§ PROBLEM TO WORK ON: Nothing but the lines below between the line holding "cream (11, 2138)" and the line holding "Cake dan Kue (16, 2124)", inclusive, should appear in the answer, each set down exactly.

Data items:
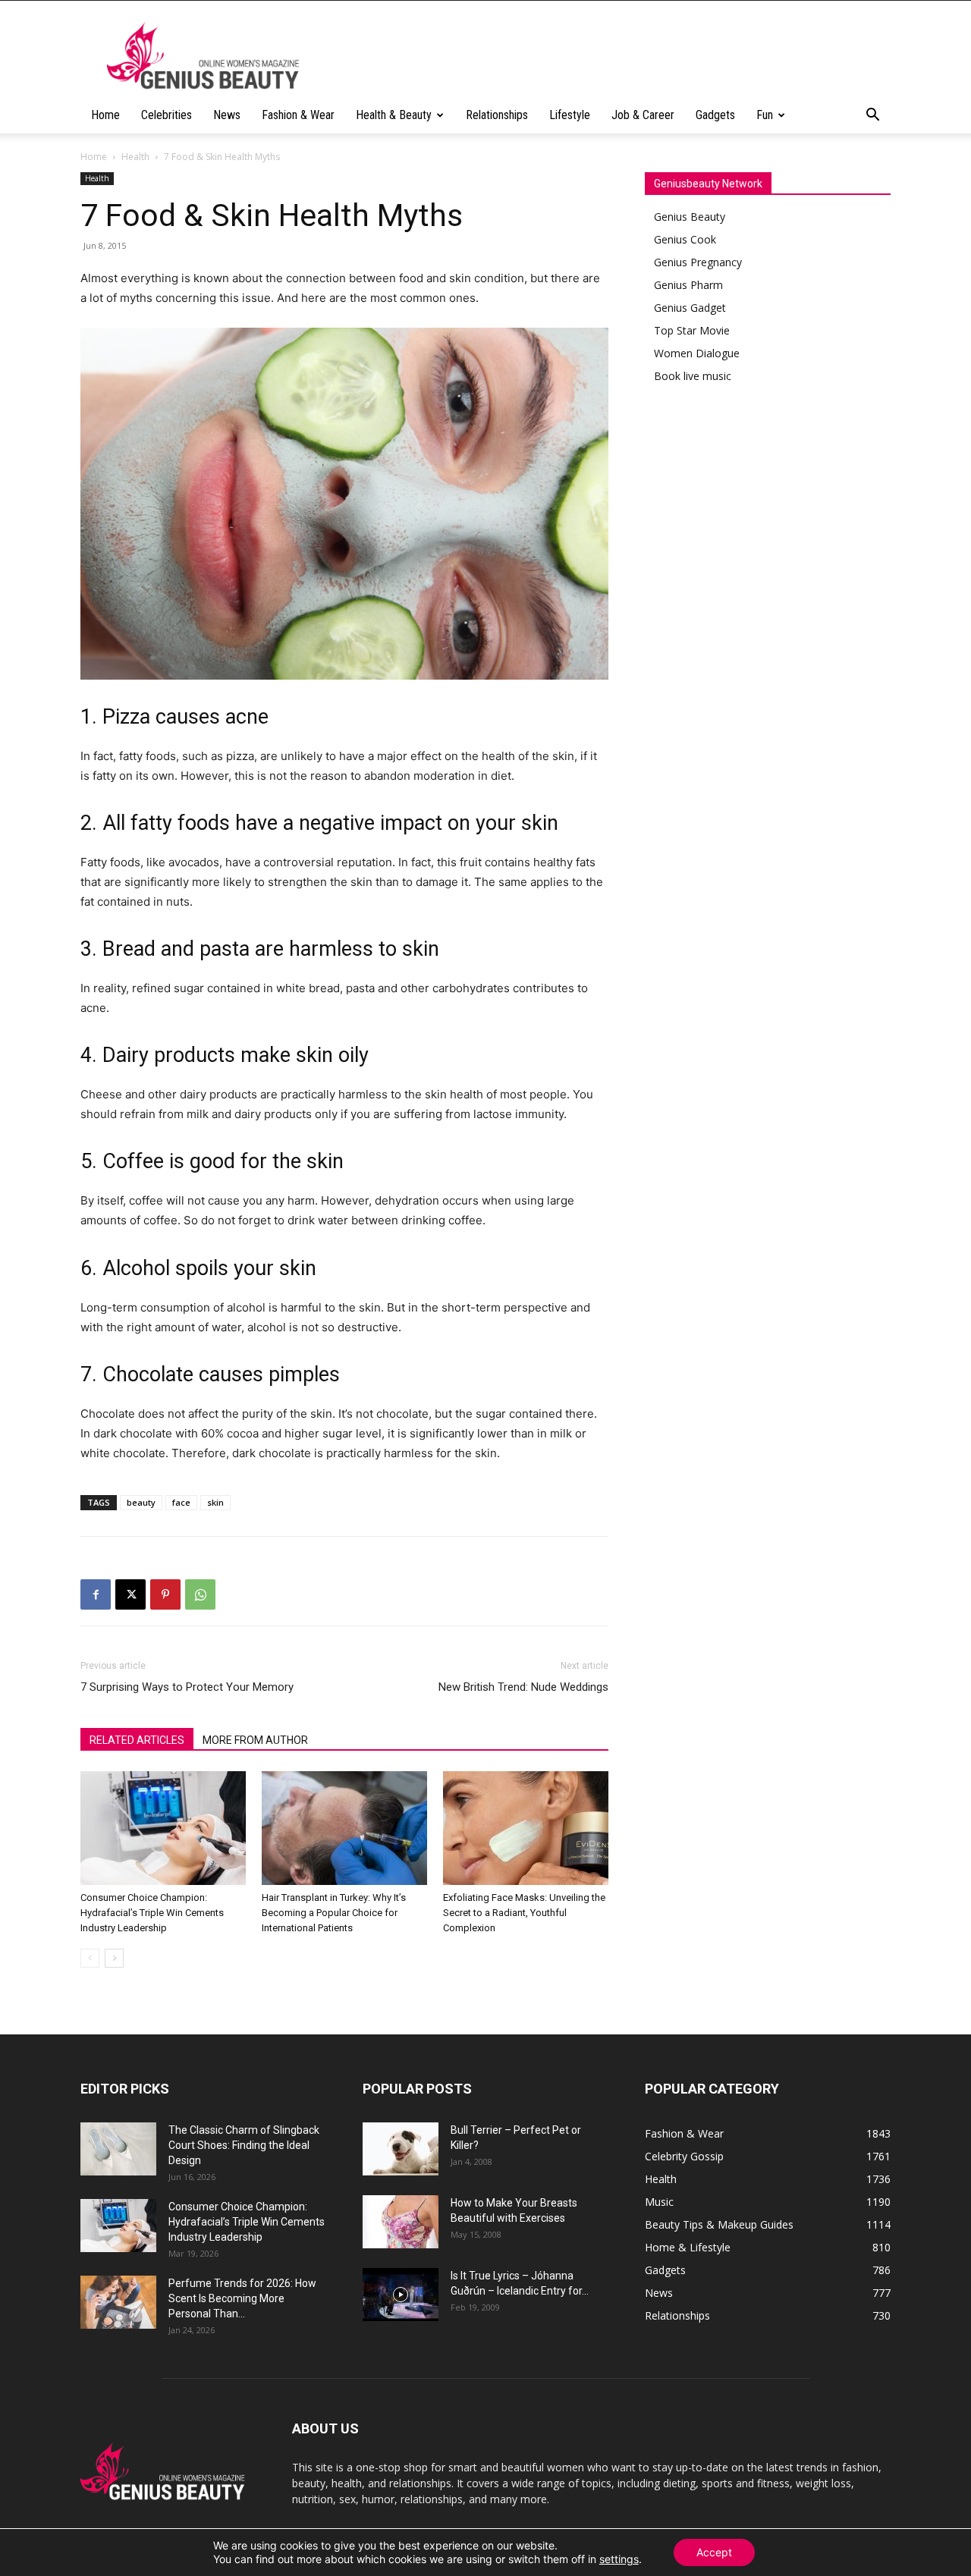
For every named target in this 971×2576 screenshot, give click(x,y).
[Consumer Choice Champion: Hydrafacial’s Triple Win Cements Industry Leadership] (163, 1828)
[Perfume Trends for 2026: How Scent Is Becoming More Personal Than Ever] (118, 2302)
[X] (130, 1594)
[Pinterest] (165, 1594)
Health (135, 156)
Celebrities (166, 115)
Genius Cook (685, 239)
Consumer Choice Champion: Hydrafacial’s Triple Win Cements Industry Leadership (152, 1913)
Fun (764, 115)
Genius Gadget (690, 307)
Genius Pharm (688, 285)
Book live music (692, 376)
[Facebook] (95, 1594)
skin (215, 1502)
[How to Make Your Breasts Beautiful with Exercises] (400, 2221)
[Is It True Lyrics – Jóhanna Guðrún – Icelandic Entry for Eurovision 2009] (400, 2294)
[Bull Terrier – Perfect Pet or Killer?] (400, 2148)
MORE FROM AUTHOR (255, 1740)
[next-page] (114, 1958)
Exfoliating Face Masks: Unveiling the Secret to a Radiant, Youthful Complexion (524, 1913)
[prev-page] (89, 1958)
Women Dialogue (697, 353)
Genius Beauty (689, 216)
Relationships (497, 115)
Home (105, 115)
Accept (714, 2552)
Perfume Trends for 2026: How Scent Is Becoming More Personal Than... (242, 2298)
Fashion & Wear (298, 115)
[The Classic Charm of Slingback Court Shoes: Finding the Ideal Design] (118, 2148)
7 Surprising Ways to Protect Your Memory (187, 1687)
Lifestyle (569, 115)
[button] (872, 116)
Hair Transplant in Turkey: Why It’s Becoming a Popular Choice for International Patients (334, 1913)
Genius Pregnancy (698, 262)
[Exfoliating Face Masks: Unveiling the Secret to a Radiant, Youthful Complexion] (525, 1828)
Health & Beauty (394, 115)
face (181, 1502)
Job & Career (642, 115)
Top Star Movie (692, 330)
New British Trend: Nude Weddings (523, 1687)
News (226, 115)
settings (619, 2558)
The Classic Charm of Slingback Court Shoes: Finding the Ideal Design (243, 2145)
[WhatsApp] (200, 1594)
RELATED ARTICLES (137, 1740)
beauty (141, 1502)
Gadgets (715, 115)
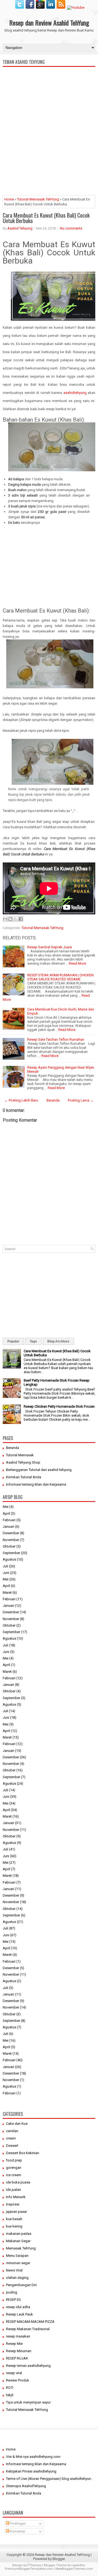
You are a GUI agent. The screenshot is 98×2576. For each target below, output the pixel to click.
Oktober (9, 1546)
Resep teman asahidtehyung (28, 2366)
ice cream (13, 2175)
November (11, 1540)
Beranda (53, 1100)
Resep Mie (14, 2344)
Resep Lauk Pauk (19, 2314)
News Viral (14, 2270)
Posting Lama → (81, 1100)
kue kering (14, 2226)
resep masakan (18, 2336)
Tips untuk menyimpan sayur (28, 2402)
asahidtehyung (75, 393)
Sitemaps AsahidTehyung (26, 2486)
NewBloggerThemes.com (74, 2569)
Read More (77, 963)
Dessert (12, 2146)
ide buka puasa (18, 2182)
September (11, 1553)
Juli (5, 1566)
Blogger (59, 2559)
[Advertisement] (49, 153)
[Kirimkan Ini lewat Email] (5, 919)
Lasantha (78, 2565)
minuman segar (18, 2263)
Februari (9, 1520)
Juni (6, 1573)
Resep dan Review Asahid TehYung (49, 22)
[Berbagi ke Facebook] (20, 919)
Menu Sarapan (17, 2256)
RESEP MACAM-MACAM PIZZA (30, 2322)
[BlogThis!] (10, 919)
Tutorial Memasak (20, 1455)
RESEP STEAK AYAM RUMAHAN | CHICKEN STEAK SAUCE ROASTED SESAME (60, 977)
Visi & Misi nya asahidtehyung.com (33, 2457)
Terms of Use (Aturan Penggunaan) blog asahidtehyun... (49, 2479)
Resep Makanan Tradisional (28, 2329)
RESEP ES (13, 2300)
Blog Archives (58, 1341)
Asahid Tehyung (19, 228)
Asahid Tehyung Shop (23, 1462)
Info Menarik (16, 2197)
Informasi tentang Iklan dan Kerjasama (36, 1484)
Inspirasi (12, 2204)
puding (11, 2292)
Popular (13, 1341)
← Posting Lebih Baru (21, 1100)
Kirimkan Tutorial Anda (23, 1477)
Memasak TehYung (21, 2248)
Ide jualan (13, 2190)
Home (9, 199)
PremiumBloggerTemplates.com (29, 2569)
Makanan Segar (18, 2241)
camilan (12, 2131)
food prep (14, 2160)
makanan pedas (18, 2234)
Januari (8, 1526)
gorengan (13, 2168)
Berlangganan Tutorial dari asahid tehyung (39, 1470)
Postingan (17, 2523)
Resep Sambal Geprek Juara (49, 947)
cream (11, 2138)
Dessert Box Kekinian (22, 2153)
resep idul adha (18, 2307)
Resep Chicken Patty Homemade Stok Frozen (59, 1406)
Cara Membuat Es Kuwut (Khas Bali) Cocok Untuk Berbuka (46, 217)
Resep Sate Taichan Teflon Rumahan (55, 1039)
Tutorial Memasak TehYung (38, 199)
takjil (9, 2395)
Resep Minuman (18, 2351)
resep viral (14, 2373)
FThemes (34, 2565)
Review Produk (17, 2380)
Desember (11, 1533)
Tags (33, 1341)
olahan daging (17, 2278)
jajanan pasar (16, 2212)
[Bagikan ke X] (15, 919)
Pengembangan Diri (21, 2285)
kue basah (14, 2219)
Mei (5, 1507)
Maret (7, 1592)
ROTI (9, 2388)
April (6, 1513)
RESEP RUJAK (17, 2358)
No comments (71, 228)
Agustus (9, 1559)
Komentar (17, 2531)
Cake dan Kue (16, 2124)
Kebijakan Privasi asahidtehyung (31, 2471)
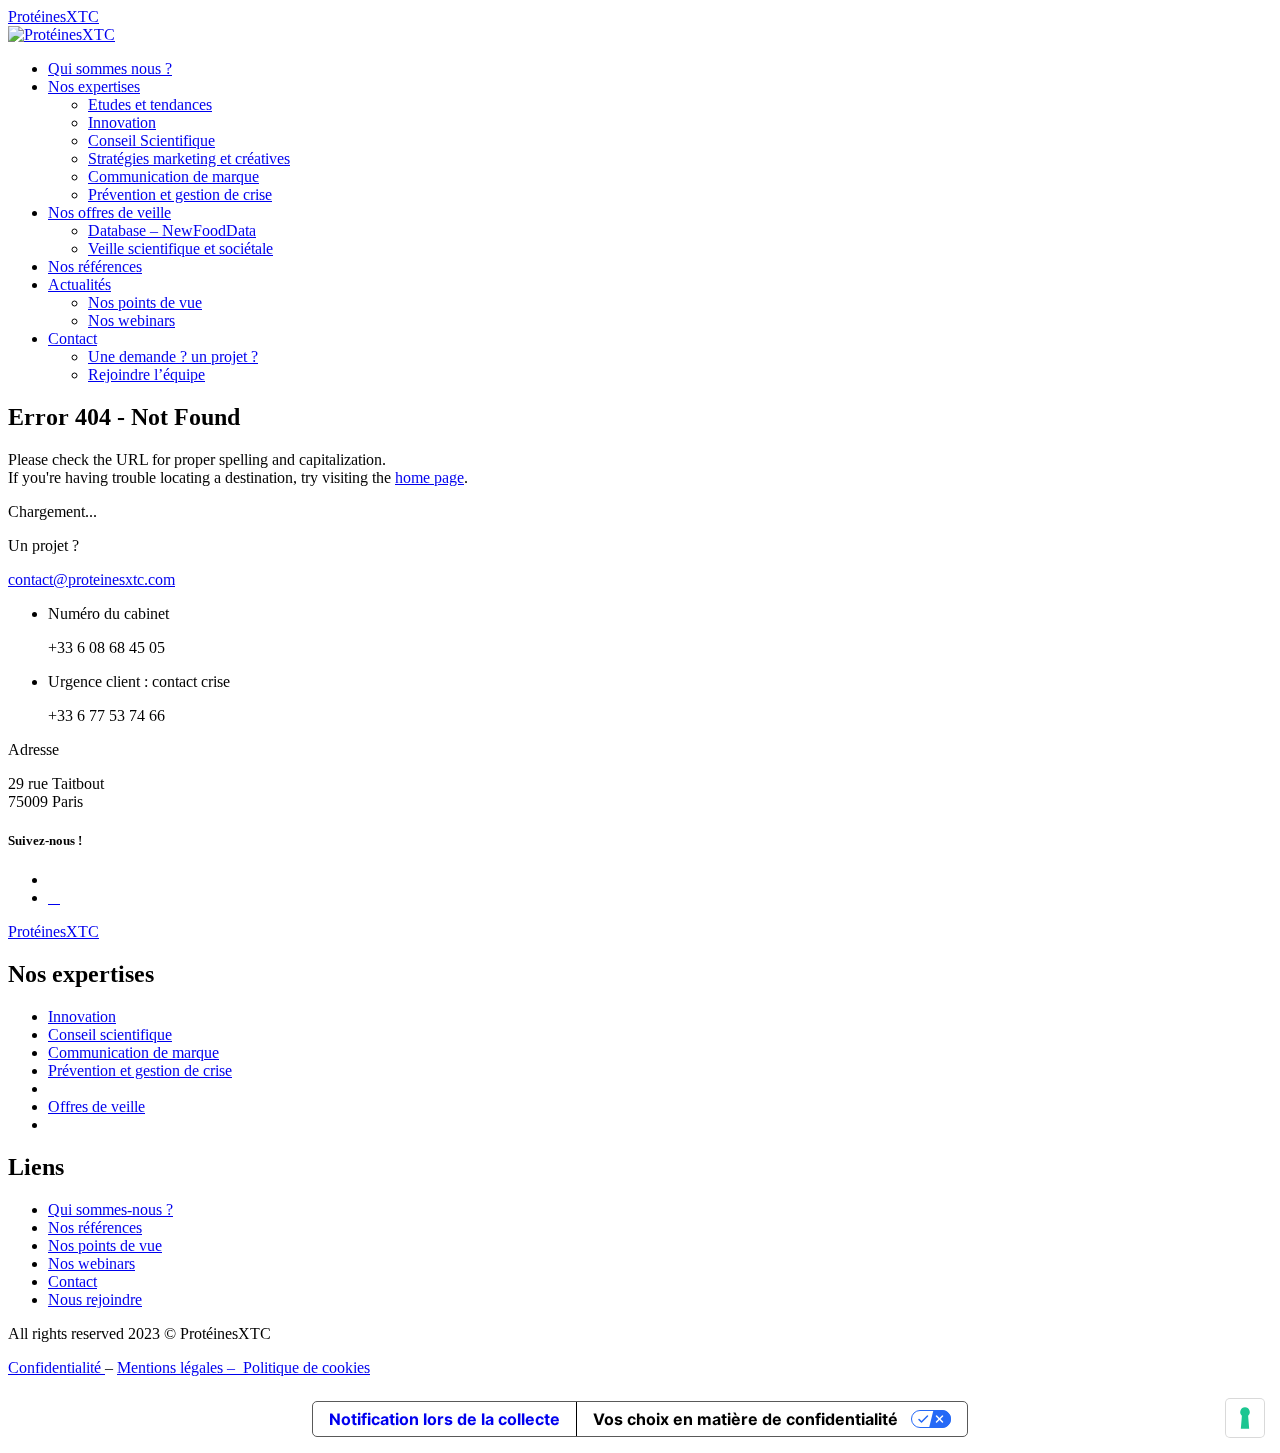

§ YOUR RESPONSE:
cream (11, 2138)
Dessert Box Kekinian (22, 2153)
resep idul adha (18, 2307)
Resep Chicken Patty Homemade Stok Frozen (59, 1406)
Cara Membuat Es Kuwut (Khas Bali) Cocok Untuk Berbuka (46, 217)
Resep Sate Taichan Teflon Rumahan (55, 1039)
Tutorial Memasak TehYung (38, 199)
takjil (9, 2395)
Resep Minuman (18, 2351)
resep viral (14, 2373)
FThemes (34, 2565)
Review Produk (17, 2380)
Desember (11, 1533)
Tags (33, 1341)
olahan daging (17, 2278)
jajanan pasar (16, 2212)
[Bagikan ke X] (15, 919)
Pengembangan Diri (21, 2285)
kue basah (14, 2219)
Mei (5, 1507)
Maret (7, 1592)
ROTI (9, 2388)
April (6, 1513)
RESEP RUJAK (17, 2358)
No comments (71, 228)
Agustus (9, 1559)
Komentar (17, 2531)
Cake dan Kue (16, 2124)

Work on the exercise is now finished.